**What needs to be done:** Wherever the word "dimensions" appears in a line below, that line counts; report the total number of such lines only.

**Pixel coordinate grounding data:**
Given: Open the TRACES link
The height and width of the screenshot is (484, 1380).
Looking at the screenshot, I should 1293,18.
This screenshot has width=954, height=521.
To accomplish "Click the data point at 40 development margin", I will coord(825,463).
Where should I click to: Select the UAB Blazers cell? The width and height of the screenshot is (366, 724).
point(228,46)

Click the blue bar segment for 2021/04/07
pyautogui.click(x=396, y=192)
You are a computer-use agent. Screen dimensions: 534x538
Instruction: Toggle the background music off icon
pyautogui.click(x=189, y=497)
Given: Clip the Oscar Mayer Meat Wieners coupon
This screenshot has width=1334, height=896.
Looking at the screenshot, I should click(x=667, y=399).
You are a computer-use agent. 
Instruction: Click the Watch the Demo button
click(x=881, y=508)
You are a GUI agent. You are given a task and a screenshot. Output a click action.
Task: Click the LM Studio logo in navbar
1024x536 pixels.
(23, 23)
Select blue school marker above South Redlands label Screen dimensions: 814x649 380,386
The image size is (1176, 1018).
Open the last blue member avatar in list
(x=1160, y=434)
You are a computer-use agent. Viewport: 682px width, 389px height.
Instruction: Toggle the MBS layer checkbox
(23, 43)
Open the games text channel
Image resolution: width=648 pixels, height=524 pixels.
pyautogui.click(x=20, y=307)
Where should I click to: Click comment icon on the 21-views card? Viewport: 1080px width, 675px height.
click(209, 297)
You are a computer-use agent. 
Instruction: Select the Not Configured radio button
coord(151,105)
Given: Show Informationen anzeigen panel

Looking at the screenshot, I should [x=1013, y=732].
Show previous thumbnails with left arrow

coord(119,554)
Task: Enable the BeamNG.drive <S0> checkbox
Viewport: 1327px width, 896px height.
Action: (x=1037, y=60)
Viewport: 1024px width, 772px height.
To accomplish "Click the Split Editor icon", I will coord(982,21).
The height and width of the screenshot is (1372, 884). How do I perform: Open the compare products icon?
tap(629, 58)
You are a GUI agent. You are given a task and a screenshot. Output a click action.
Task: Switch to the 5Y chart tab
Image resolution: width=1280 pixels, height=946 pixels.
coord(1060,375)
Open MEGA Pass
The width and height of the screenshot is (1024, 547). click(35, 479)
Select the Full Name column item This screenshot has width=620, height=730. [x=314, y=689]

**Written answer:** 2